@georgeob1,
georgeob1 wrote:
Cycloptichorn wrote:
JPB wrote:
The U.K. is officially in a double-dip recession. It will be interesting to see US numbers over the next few months.
I think the lessons are pretty clear at this point: Austerity does NOT WORK. It does not help an economy recover from a recession or period of instability. It does not lead to job growth or restore confidence in the country.
Cycloptichorn
Perhaps then the Greeks should change their policies and resume issuing bonds to stimulate their economy.
Greece's problems cannot be solved by Austerity or by the issuance of bonds; they are cultural problems that go far deeper than mere economic prescriptions.
Quote:Deficit spending works well up untiol the moment when it ceases to work at all. Catastrophe follows.

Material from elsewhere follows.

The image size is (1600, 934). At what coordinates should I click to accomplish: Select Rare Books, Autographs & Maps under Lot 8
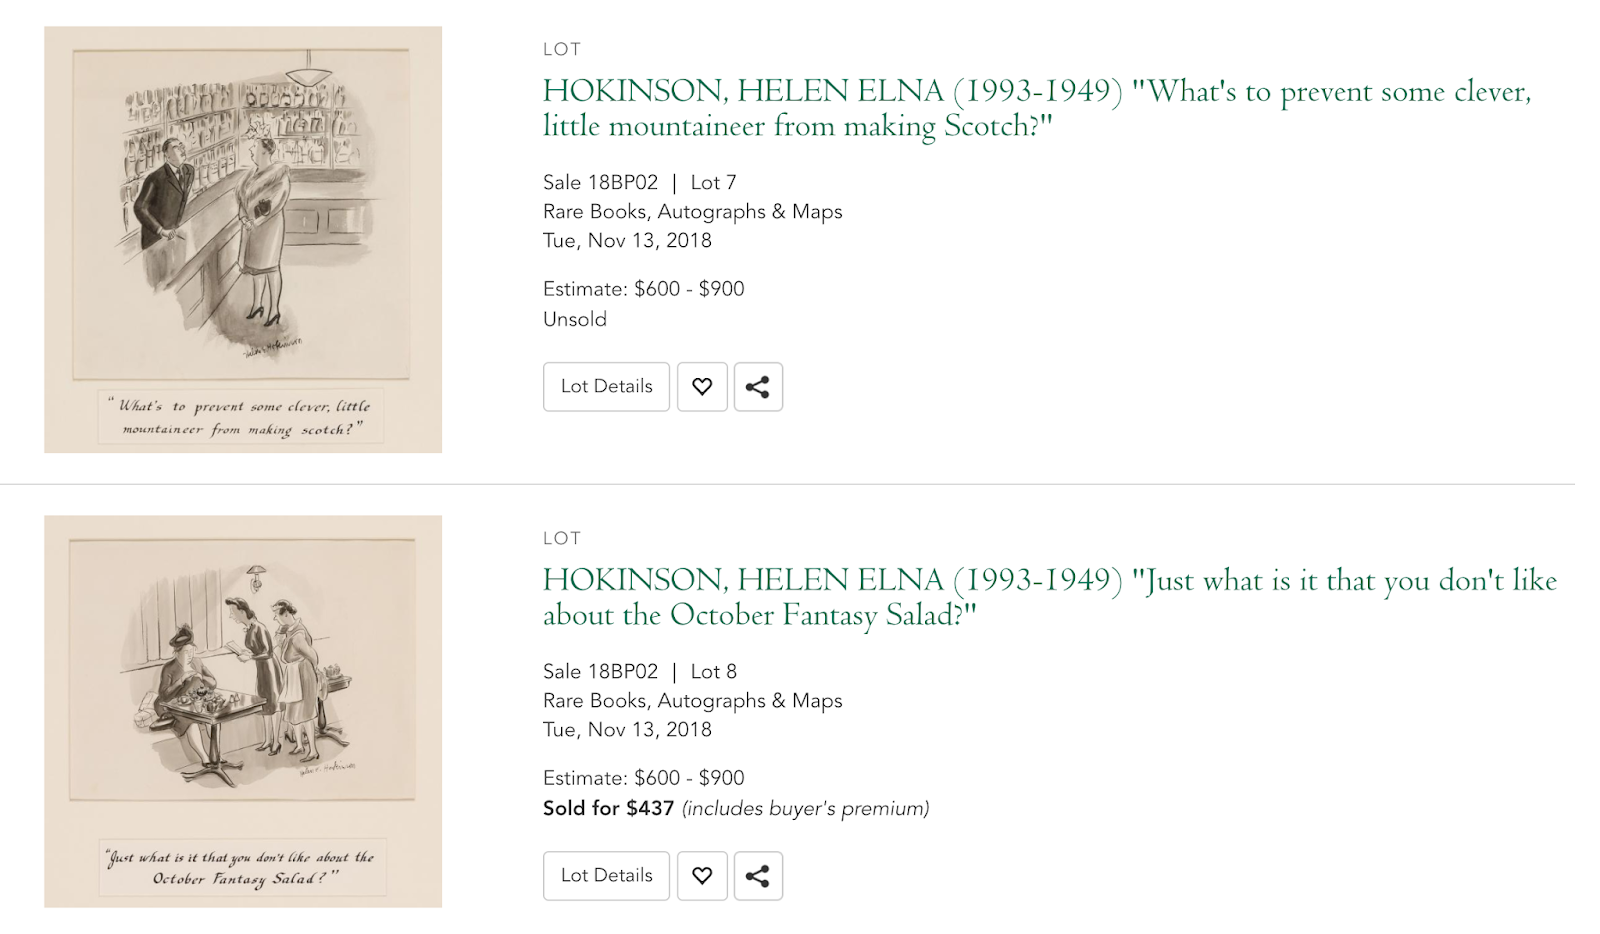click(x=692, y=700)
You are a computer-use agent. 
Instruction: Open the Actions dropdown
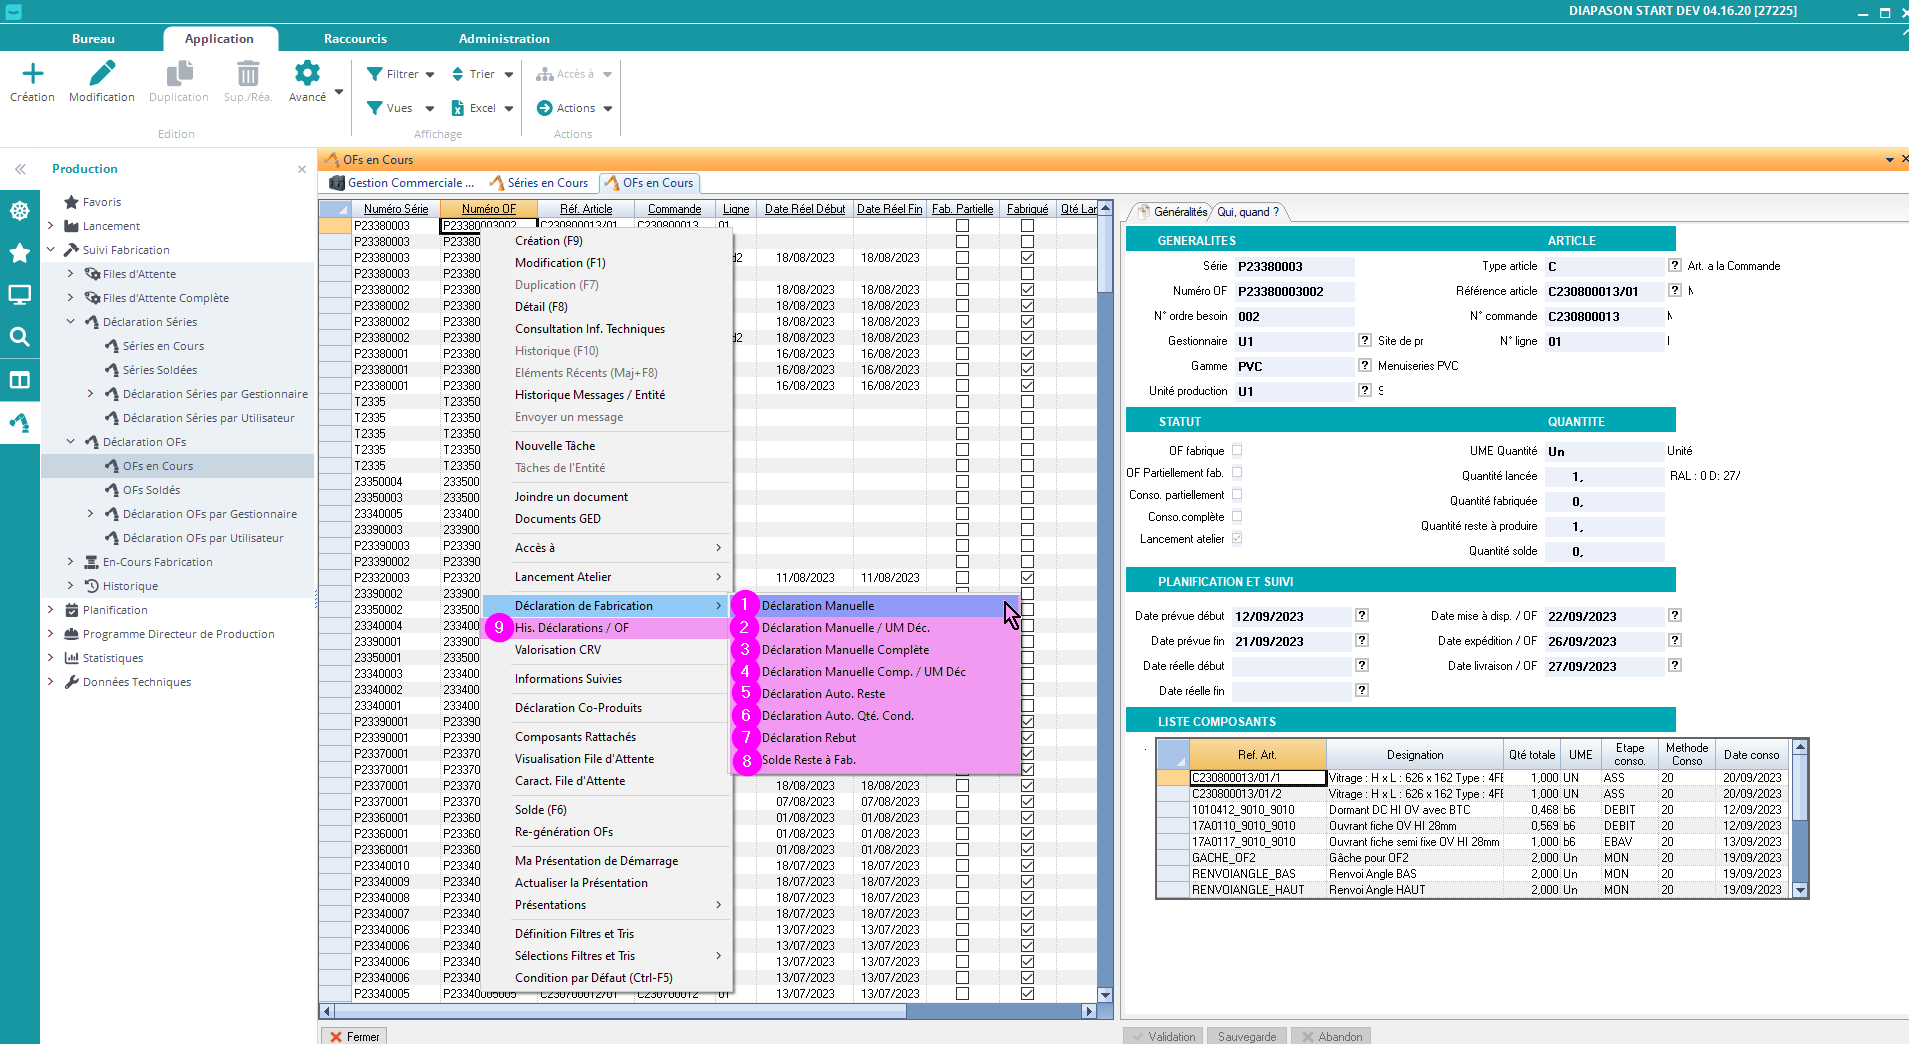pos(575,108)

That's an interesting philosophical point, but it has no relevance to what we are currently seeing in England.
I would point out to you that the US is performing FAR better than Europe or the UK, both of which are currently mired in aggressive Austerity budgets. Far better. The GDP growth that we see will serve us much better in the long run than the stagnation they have - even if we have to run larger short-term deficits than they do.
Here's a great post by Krugman, who is understandably preening over the fact that -
once again - the Keynesians have essentially been proven right.
Quote:The Big Wrong
It’s Official: Keynes Was Right, says Henry Blodget. Recent election results in Europe seem to have raised consciousness in a way literally years of economic data couldn’t: the austerity doctrine that has ruled European policy is a big fat failure.
I could have told you that would happen, and sure enough, I did. Did I mention that after three years of dire warnings that the bond vigilantes are attacking, the interest rate on US 10-years remains below 2 percent?
It’s important to understand that what we’re seeing isn’t a failure of orthodox economics. Standard economics in this case — that is, economics based on what the profession has learned these past three generations, and for that matter on most textbooks — was the Keynesian position. The austerity thing was just invented out of thin air and a few dubious historical examples to serve the prejudices of the elite.
And now the results are in: Keynesians have been completely right, Austerians utterly wrong — at vast human cost.
I wish I could believe that this would really be enough for us to move on and consider what can be done, now that we know that the ideas behind recent policy were all wrong. But that’s wishful thinking, I suppose. Nobody ever admits that they were wrong, and Austerian ideas clearly have an emotional and political appeal that is resilient to any and all evidence.
Do you not know, my son, with how little wisdom the world is governed?
http://krugman.blogs.nytimes.com/2012/04/25/the-big-wrong/
If Romney wants to run on Austerity this Fall, it's going to be a disaster - Obama can just point to countries who are actually doing that and compare our performance to theirs.
Krugman is exactly right above, that those who have been predicting disaster from the bond vigilantes have now been completely and totally wrong for years. At some point you should consider admitting that you were wrong; or, are you just continually right, always waiting for the Big Collapse that's around the corner, but never quite here?